The XC90 is one of the first autonomous drive-ready cars in the world and previews the type of autonomous base platform that will be available to consumers on SPA2 cars from the early 2020s.
Maserati goes ‘e’
In line with Fiat Chrysler Automobiles’ €5 billion investment program for Italy, Maserati has announces an innovation plan for production, electrification and autonomous driving technologies.
With regards to production, Maserati has announced plans for a lineup of new and electrified products at Modena, Cassino and Turin (Mirafiori and Grugliasco).
All of Maserati’s new models will be 100 percent made in Italy and will adopt hybrid and battery electric propulsion systems capable of providing both innovation and the high performance embedded in the brand’s DNA. Maserati’s all electric models will combine traditional Maserati driving dynamics together with next-generation battery electric technology, offering unique driving modes, extended range and ultra-fast charging capabilities.
An important step for Maserati innovation is the level of autonomous driving. All new Maseratis, including the updated current models, will offer a range of autonomous driving capabilities, starting with Maserati Level 2 enhanced Highway Assist, progressing to Level 3 with hands-off offering close to full autonomy, having the ability to maneuver in and out of lanes or bring the vehicle to a safe stop at the side of the road if the driver is unable to take control of the vehicle.
In 2020, the Company will embark on electrification and the Maserati Ghibli, produced in Turin, will be the first hybrid electric propulsion for the brand.
The first of the totally new Maseratis to appear will be an eagerly-anticipated sports car – packed with technology and reminescent of Maserati’s traditional values. It will be produced in the Modena plant, where major production line upgrades are also underway to accommodate its electric powertrain.

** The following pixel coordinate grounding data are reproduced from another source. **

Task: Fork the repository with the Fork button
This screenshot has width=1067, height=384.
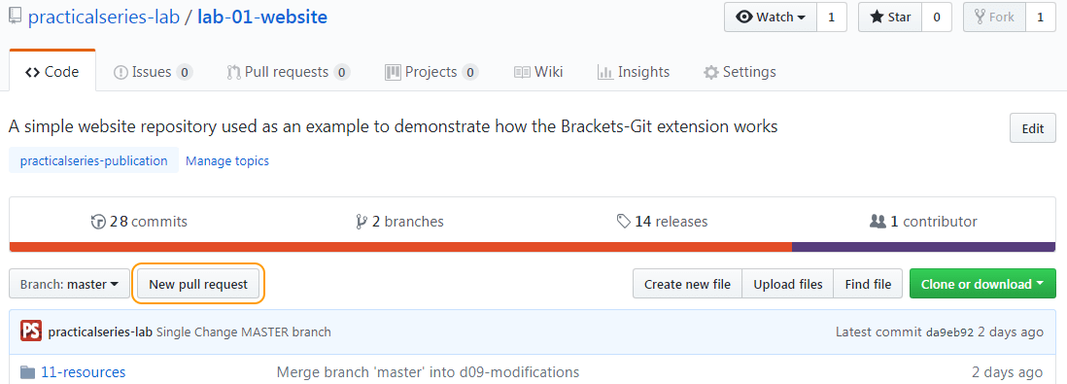Action: (994, 17)
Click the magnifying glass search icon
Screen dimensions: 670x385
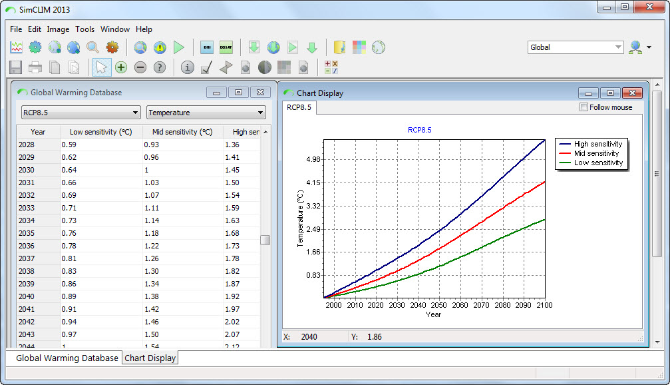coord(92,47)
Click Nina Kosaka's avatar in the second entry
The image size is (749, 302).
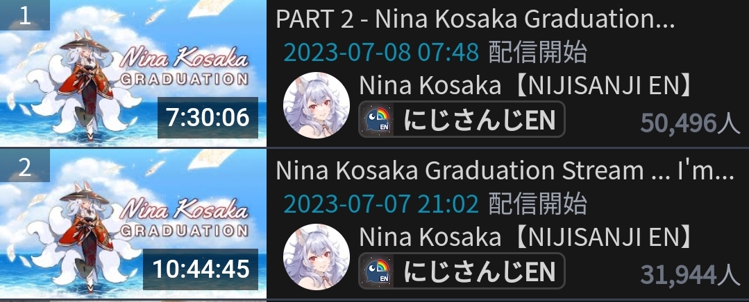[317, 257]
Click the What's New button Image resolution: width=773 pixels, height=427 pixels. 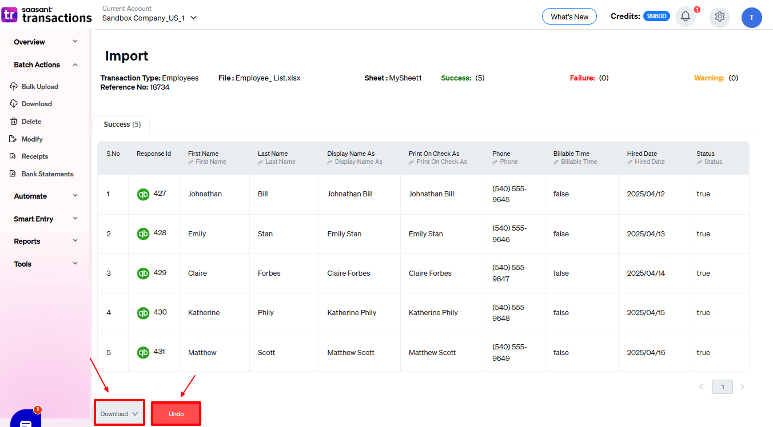pyautogui.click(x=569, y=17)
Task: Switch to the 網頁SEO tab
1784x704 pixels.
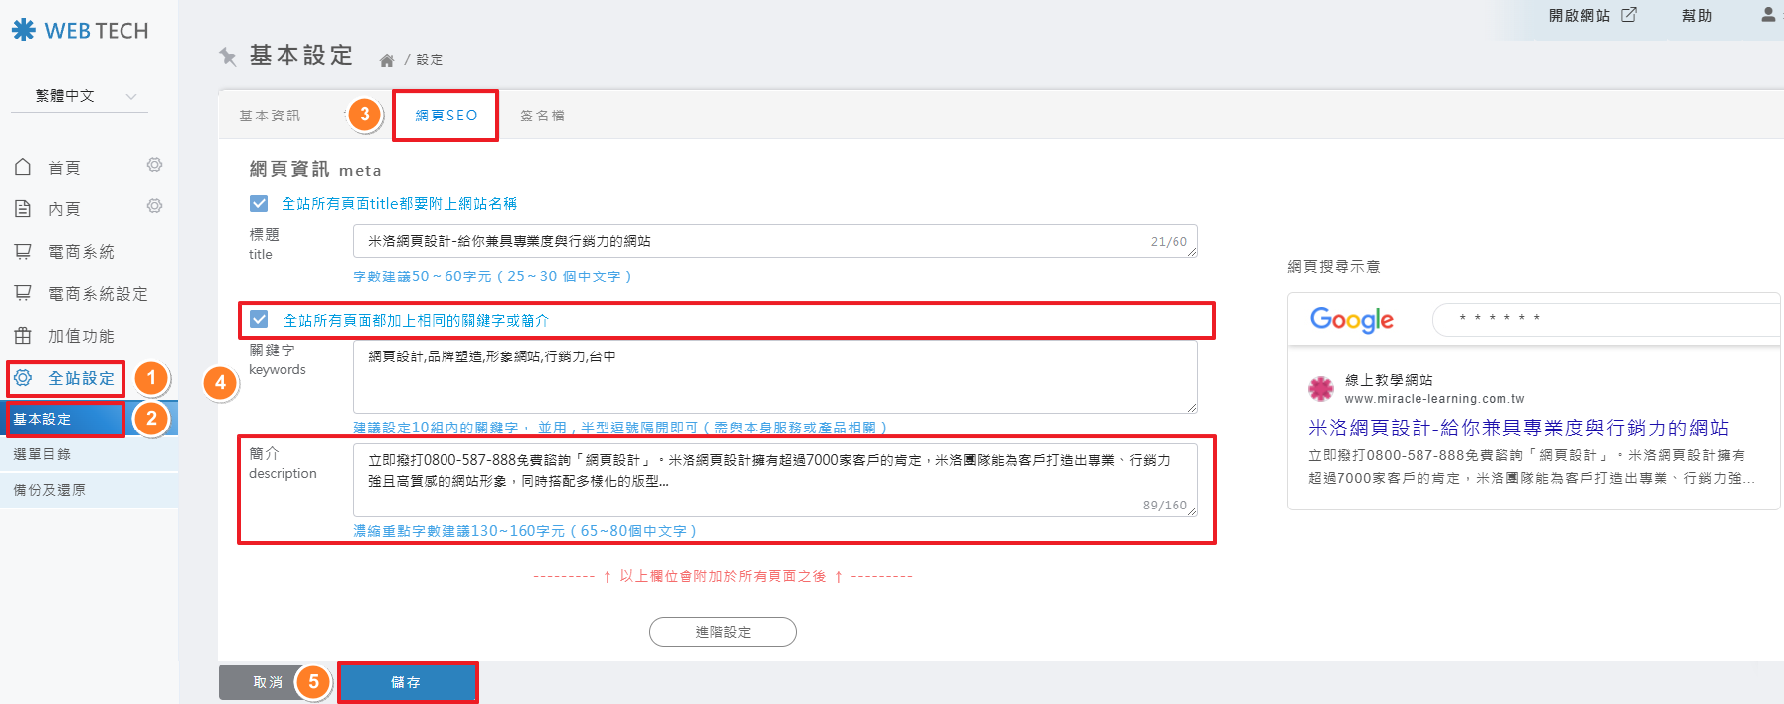Action: (x=446, y=116)
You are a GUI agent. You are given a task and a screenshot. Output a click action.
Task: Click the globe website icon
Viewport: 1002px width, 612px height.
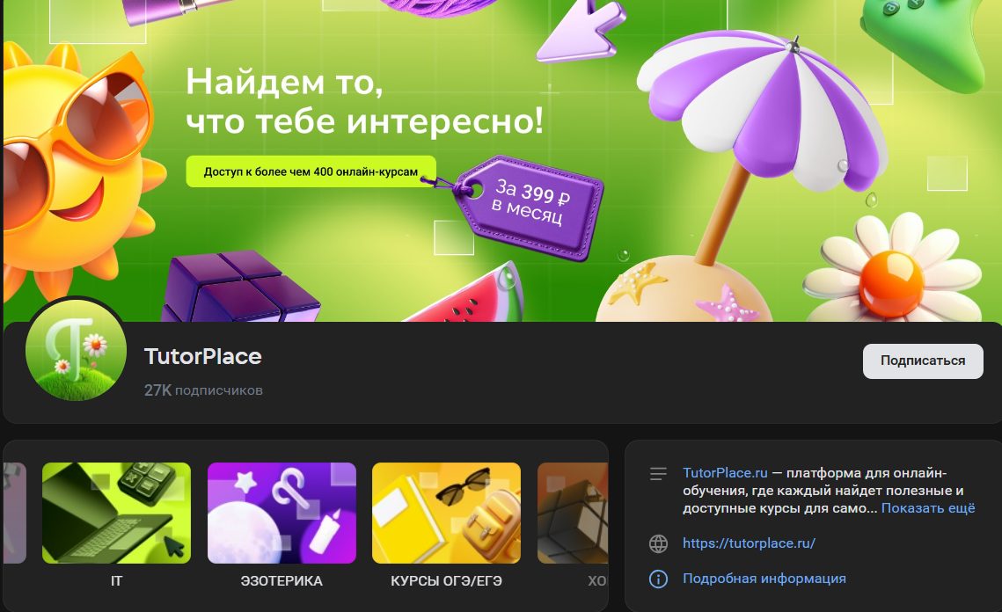pos(658,543)
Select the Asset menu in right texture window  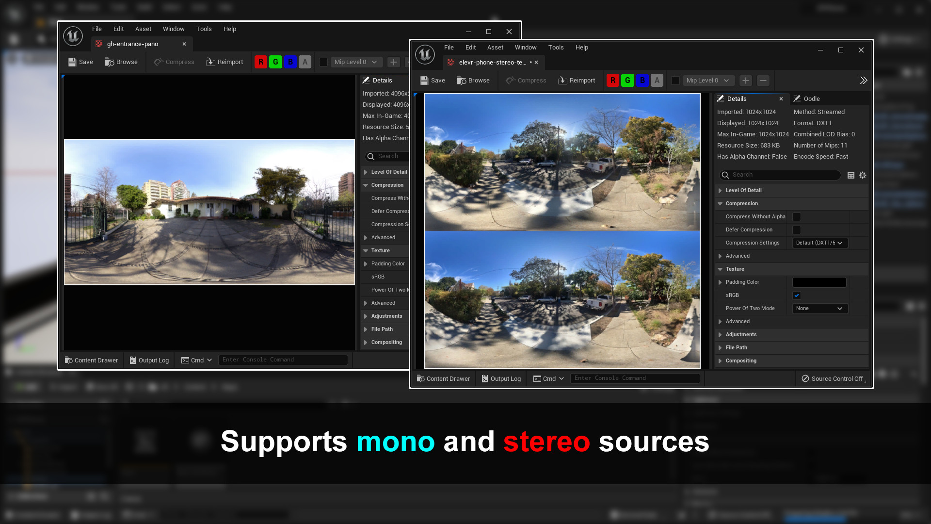pos(495,48)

Next up will be a new Maserati utility vehicle, set to be built at Cassino and destined to play a leading role for the Brand thanks to its innovative technologies. An investment of approximately €800 million has been earmarked for the construction of the new production line, scheduled to open at the end of the first quarter of 2020. The first pre-series cars are expected to roll off the line by 2021.
After many years of success, GranTurismo and GranCabrio remain part of the Brand’s roots and these models will herald the full electrification era for Maserati. The totally New GranTurismo and GranCabrio will be produced at the Turin production hub, where FCA is investing €800 million.
Production of the new models will complement that of the prestigious and continuously improving line-up of current Maserati range: Levante, Quattroporte and Ghibli.
With the introduction of various product innovations, Maserati is reinforcing the importance of Italy with regards to its production — particularly Modena, which will also continue to play a strategic role as the Brand’s headquarters.
Construction has already begun in Modena on a paint shop, a new feature for the plant, which will be equipped with innovative, low environmental-impact technologies. The design of the paint shop will also allow Maserati customers to watch their car being painted.
Finally, Maserati is developing an entirely new customization program for customers seeking a one-of-akind level of exclusivity. A dedicated customization workshop will be created within the Modena plant.
The 2019-2021 FCA investment plan for Italy, announced on 29th November in Turin, includes thirteen totally new or significantly updated FCA models and electrified versions of 12 new or existing models, including the Maserati products, the recently announced all-new electric version of the Fiat 500 to be produced at Mirafiori, and a new premium vehicle for Alfa Romeo to be produced at Pomigliano.